### ABOUT THIS EXERCISE
Begin at the line below that has "You are a GUI" and stop after the line that has "The image size is (1920, 1315).". Please restate only those lines, word for word.
***** DATA PROVIDED *****
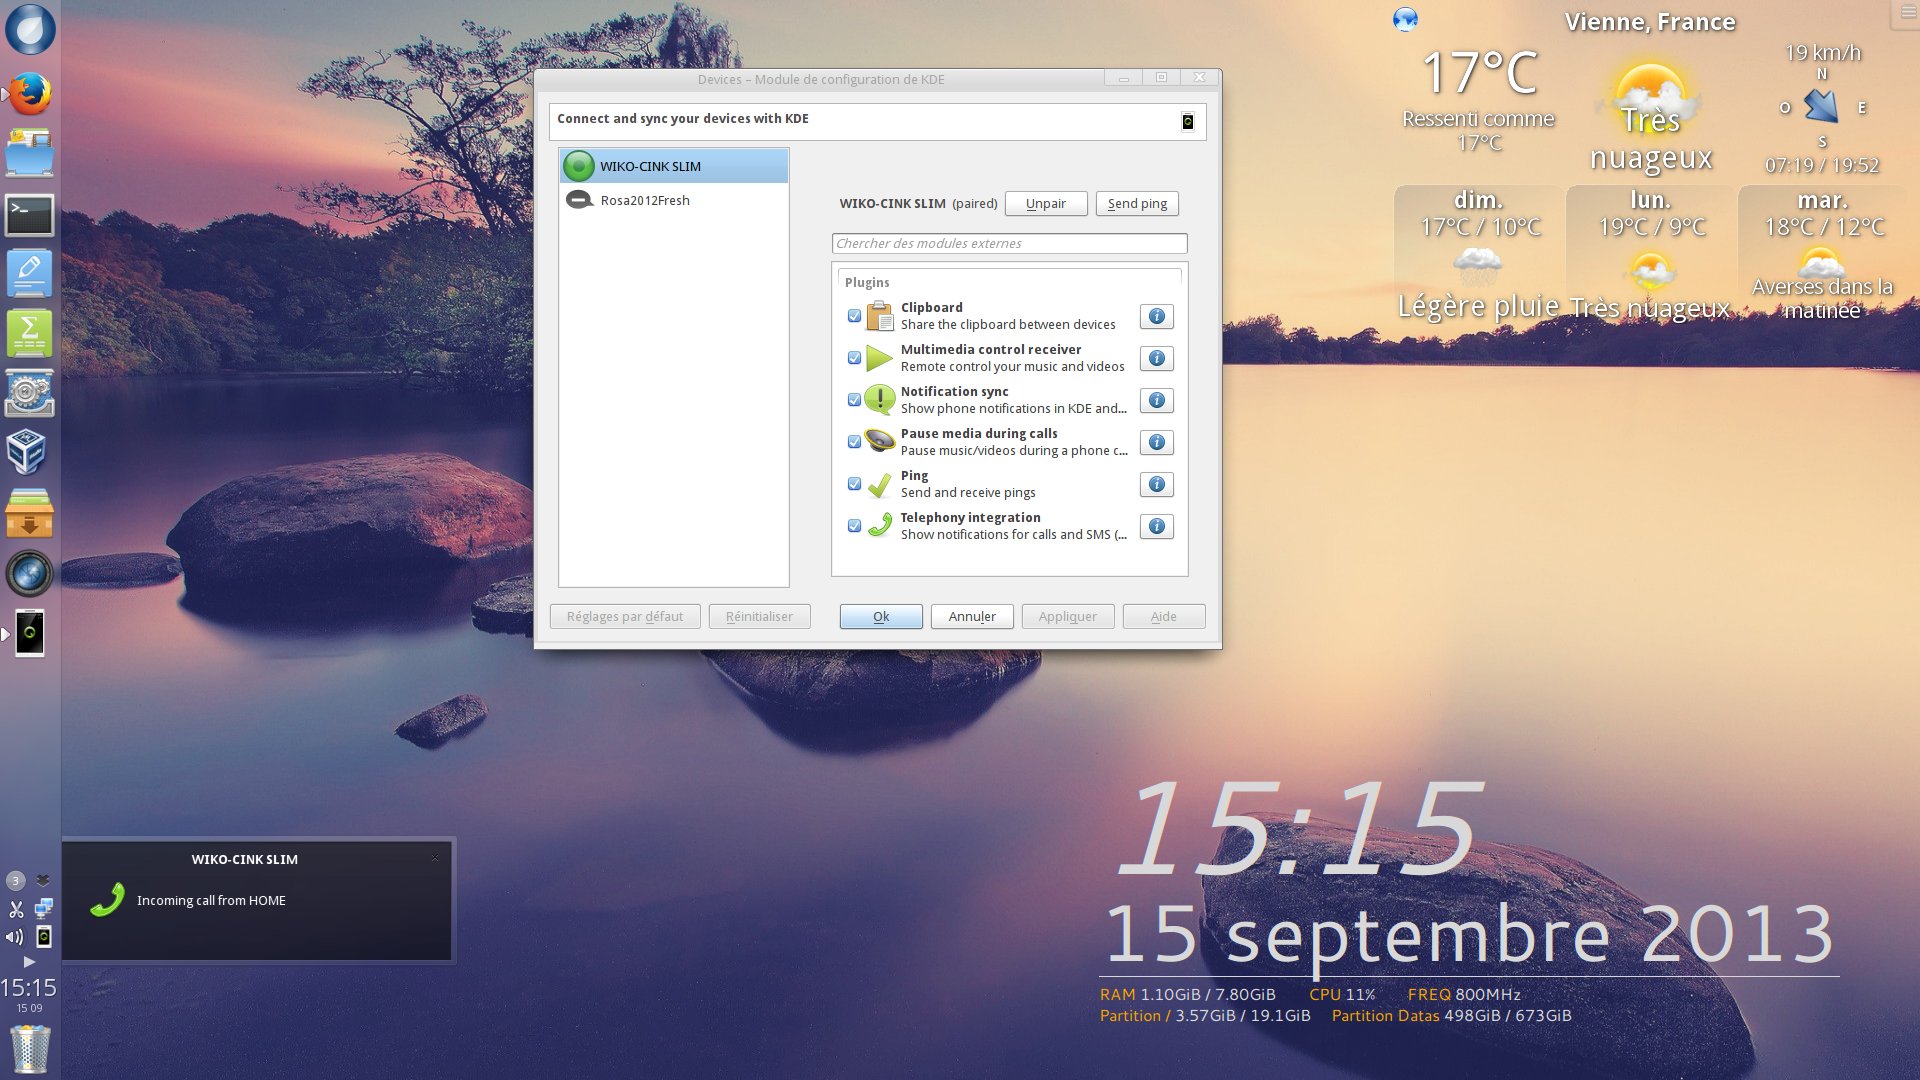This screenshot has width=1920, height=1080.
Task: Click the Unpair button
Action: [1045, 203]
*****
***** DATA PROVIDED *****
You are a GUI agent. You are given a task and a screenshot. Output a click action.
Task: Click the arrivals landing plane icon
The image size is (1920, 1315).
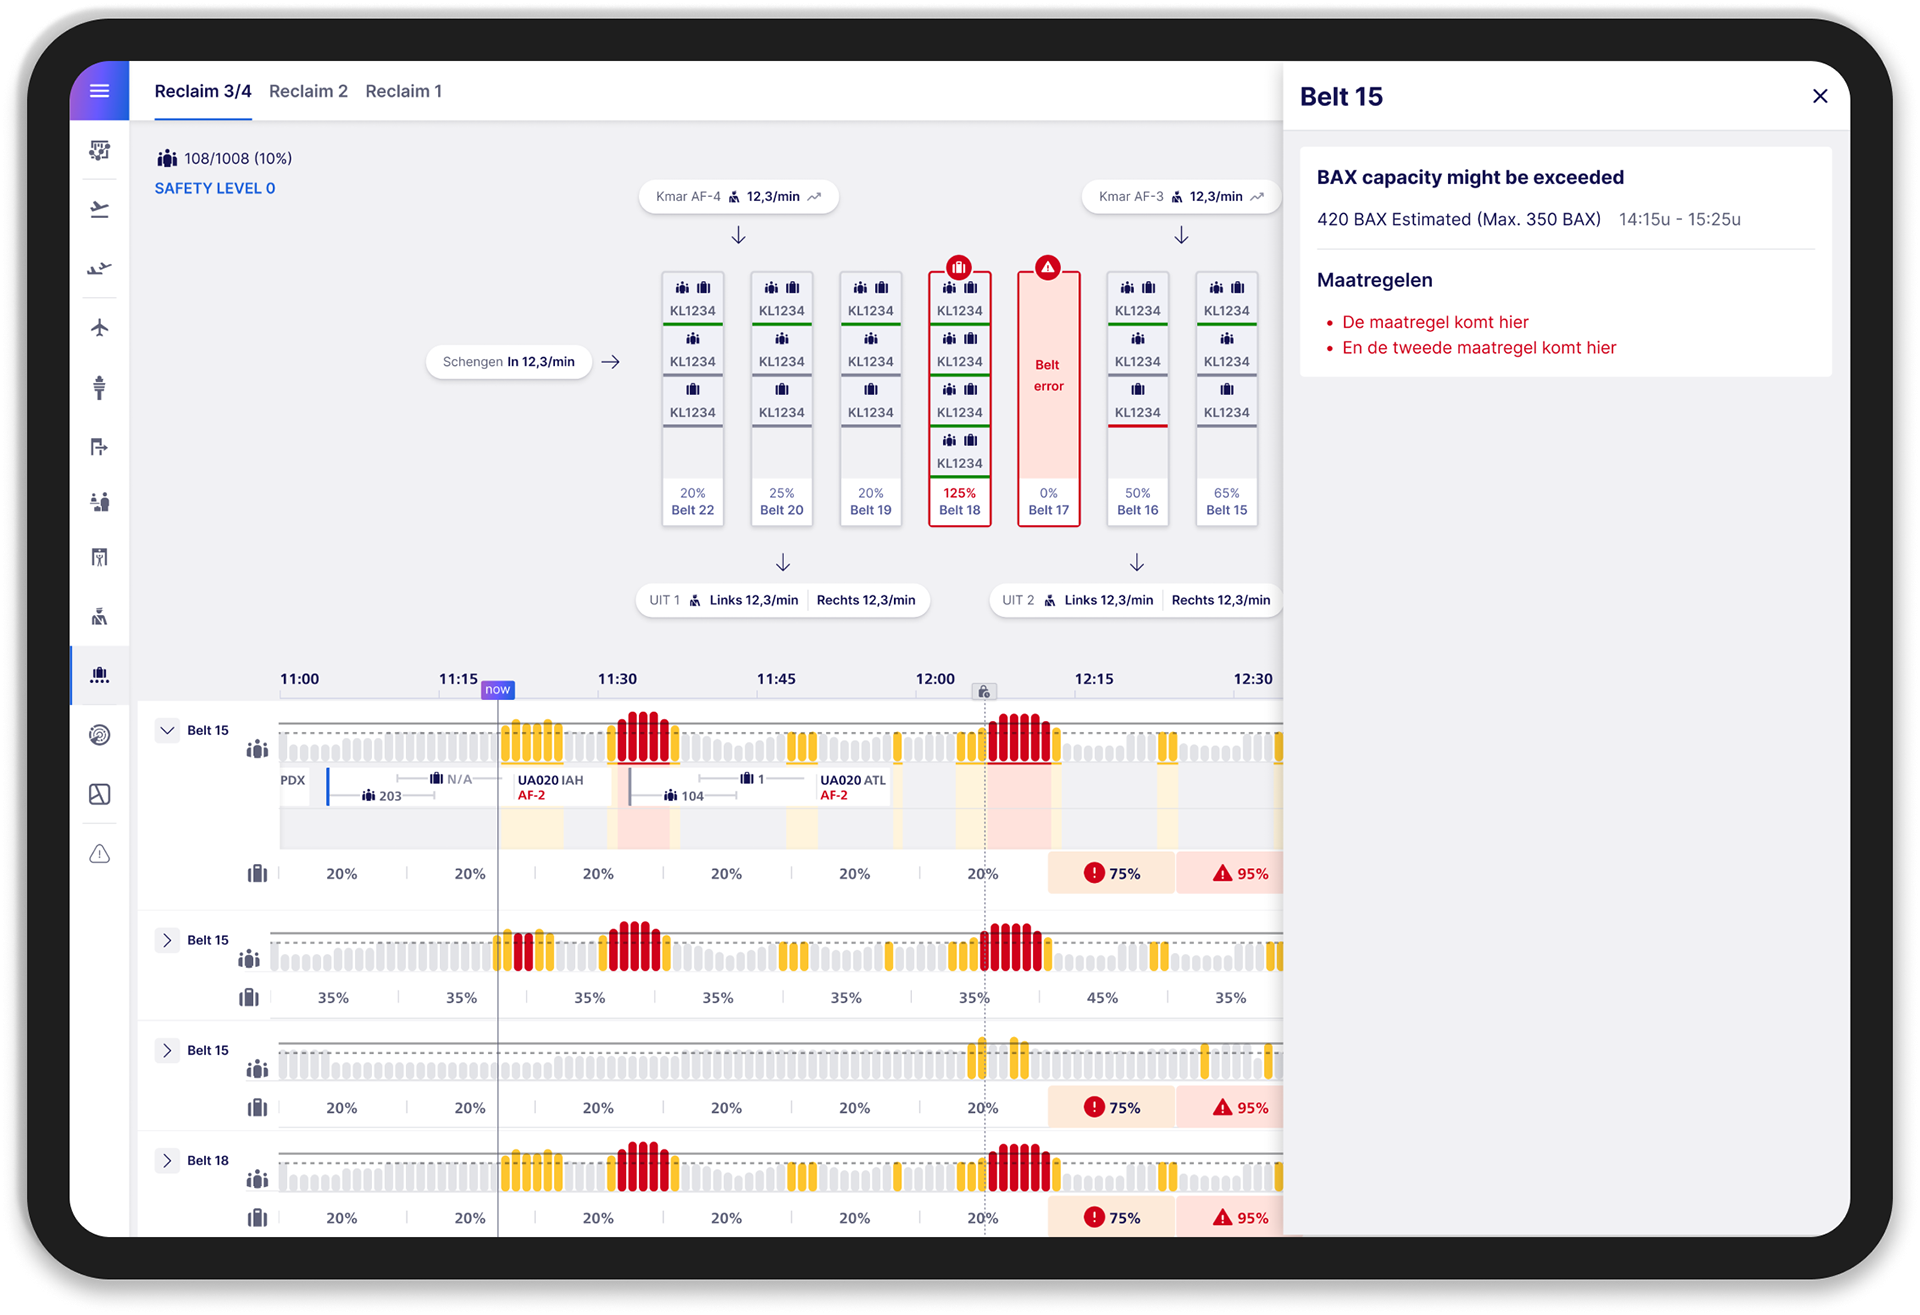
*****
### TASK SOLUTION
You are a GUI agent. You are given a task and a screenshot. Output a click action.
Task: Click the arrivals landing plane icon
The image size is (1920, 1315).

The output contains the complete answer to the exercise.